The NASDAQ Composite continues its multi-month grind to nowhere. Until it breaks out of this range, the grinding will continue. The longer it goes, the more dramatic the breakout or breakdown will be.

The Dow Industrials has broken its uptrend ever so slightly, and remaining below the psychologically important 50,000 level will help water down any enthusiasm for buying.

The NASDAQ 100 is in the same situation as the broader Composite: a multi-month range-bound grind to nowhere. There can be no meaningful success for the bears unless and until we break below that pink zone.

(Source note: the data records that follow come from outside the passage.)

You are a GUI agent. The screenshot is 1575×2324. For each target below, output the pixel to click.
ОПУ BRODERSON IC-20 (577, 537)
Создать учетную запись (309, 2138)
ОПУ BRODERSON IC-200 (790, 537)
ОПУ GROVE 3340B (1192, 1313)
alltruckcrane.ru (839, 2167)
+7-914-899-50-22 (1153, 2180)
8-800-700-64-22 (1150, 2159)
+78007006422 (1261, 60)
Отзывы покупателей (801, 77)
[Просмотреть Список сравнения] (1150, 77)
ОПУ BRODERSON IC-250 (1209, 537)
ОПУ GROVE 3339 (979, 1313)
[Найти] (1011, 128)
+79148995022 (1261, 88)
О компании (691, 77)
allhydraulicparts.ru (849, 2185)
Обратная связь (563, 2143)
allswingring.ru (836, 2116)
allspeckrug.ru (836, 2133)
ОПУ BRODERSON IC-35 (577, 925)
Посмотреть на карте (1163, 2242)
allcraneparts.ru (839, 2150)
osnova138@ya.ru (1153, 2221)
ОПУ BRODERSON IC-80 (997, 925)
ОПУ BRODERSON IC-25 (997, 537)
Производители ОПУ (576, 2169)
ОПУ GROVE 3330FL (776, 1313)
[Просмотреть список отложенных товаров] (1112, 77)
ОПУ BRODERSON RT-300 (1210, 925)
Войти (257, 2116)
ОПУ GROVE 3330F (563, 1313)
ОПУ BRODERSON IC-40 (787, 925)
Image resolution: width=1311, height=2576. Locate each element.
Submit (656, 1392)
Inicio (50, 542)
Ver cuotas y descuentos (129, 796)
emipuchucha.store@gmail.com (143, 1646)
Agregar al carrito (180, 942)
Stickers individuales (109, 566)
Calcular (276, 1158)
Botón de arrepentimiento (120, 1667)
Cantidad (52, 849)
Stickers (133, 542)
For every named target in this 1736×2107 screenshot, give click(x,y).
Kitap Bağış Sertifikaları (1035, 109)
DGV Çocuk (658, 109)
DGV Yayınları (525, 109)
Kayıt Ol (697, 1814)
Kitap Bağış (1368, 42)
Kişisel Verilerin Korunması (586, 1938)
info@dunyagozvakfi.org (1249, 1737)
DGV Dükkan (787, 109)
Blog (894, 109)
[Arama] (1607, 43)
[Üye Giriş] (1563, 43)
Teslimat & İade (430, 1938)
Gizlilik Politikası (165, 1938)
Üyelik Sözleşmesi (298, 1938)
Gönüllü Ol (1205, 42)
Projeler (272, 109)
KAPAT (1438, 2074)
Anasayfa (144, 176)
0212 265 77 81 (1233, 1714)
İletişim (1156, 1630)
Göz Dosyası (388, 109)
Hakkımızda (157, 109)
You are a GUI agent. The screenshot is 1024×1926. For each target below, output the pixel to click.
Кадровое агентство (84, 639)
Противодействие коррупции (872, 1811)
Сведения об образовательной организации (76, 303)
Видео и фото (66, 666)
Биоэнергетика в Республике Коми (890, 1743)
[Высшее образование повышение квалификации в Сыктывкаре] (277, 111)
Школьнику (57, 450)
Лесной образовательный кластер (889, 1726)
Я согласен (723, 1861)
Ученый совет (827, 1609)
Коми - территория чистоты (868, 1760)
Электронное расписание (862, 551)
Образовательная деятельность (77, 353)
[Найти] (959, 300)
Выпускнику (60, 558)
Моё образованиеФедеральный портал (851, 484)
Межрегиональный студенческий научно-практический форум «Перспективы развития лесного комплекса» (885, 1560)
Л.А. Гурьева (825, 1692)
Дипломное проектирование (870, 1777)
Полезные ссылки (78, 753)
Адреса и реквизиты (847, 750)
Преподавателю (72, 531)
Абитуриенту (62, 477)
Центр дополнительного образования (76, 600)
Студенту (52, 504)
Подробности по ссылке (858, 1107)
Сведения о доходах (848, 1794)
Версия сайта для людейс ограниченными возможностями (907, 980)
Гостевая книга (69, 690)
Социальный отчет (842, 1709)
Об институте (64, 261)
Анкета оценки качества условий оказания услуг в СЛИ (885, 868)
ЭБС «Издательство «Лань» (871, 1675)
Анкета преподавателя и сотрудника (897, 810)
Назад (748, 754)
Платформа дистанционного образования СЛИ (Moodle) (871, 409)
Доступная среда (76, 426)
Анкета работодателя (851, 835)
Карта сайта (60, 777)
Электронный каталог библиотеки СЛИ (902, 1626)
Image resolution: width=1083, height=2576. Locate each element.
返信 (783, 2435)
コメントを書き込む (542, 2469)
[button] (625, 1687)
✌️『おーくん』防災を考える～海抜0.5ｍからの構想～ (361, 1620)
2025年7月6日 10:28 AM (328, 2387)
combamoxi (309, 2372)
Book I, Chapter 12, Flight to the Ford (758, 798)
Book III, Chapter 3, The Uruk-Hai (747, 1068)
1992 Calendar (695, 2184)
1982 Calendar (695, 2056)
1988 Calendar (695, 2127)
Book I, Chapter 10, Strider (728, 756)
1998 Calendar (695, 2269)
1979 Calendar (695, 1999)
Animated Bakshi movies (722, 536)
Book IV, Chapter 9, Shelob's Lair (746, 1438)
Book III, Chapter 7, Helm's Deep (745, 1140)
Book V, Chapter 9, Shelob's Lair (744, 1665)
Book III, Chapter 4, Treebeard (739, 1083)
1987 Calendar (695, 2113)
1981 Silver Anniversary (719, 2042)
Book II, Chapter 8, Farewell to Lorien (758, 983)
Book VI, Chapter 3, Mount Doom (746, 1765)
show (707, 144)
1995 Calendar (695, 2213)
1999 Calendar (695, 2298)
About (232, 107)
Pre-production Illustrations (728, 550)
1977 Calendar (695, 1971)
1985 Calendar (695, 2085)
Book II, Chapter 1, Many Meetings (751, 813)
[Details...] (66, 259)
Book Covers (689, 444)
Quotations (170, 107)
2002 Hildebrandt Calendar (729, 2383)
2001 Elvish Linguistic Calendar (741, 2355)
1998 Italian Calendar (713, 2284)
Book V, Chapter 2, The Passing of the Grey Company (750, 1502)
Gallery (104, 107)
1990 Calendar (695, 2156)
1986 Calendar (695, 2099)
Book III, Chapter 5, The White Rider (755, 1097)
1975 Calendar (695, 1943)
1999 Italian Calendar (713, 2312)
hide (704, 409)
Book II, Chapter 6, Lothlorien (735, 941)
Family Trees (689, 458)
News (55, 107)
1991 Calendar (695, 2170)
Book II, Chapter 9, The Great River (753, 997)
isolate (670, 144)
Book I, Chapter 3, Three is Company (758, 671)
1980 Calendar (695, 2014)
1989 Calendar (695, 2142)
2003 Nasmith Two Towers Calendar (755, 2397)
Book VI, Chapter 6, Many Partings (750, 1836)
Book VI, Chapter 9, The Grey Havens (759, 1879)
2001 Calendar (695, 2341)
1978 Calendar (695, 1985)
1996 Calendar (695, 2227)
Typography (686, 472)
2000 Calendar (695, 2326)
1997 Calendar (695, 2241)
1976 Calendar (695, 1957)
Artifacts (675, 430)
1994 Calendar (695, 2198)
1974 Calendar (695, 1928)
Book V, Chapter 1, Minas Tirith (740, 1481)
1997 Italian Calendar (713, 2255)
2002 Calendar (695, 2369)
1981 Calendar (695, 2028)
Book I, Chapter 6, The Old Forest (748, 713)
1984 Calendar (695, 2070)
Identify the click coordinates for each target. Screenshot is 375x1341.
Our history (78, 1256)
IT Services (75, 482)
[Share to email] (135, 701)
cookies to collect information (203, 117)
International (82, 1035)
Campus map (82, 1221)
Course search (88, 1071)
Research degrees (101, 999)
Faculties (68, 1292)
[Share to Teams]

At the risk of being repetitive, we have the same situation with the S&P 100. I will note that there is a much clearer pattern being formed with this one, with a series of lower highs being established in recent weeks.

The Russell 2000 small caps is still within the confines of its ten-month uptrend. Here, again, there’s a medium-sized amount of work for the bears to do before any hearty selling has a chance. Conversely, a push above the horizontal (where the island gap was established) would give the bulls the all-clear.

The semiconductor index was pushed down by NVDA, but there wasn’t nearly enough of a drop to constitute a trend break. I can assure you I will keep a close eye on all of these trendlines.

As for the gold sector, it is continuing to rock the free world. One has to wonder how much longer these green slips of paper in our wallets will be useful anymore.

I have continued to keep risk exposure relatively modest, with one portfolio at a whisper-thin 49% commitment level. There have been too many disappointments lately (SGHC, AXON, and most recently, DELL) for me to get aggressive. I will say that the charts above offer the prospect of a much more meaningful breakdown, but a pattern in formation is not the same as a completed pattern.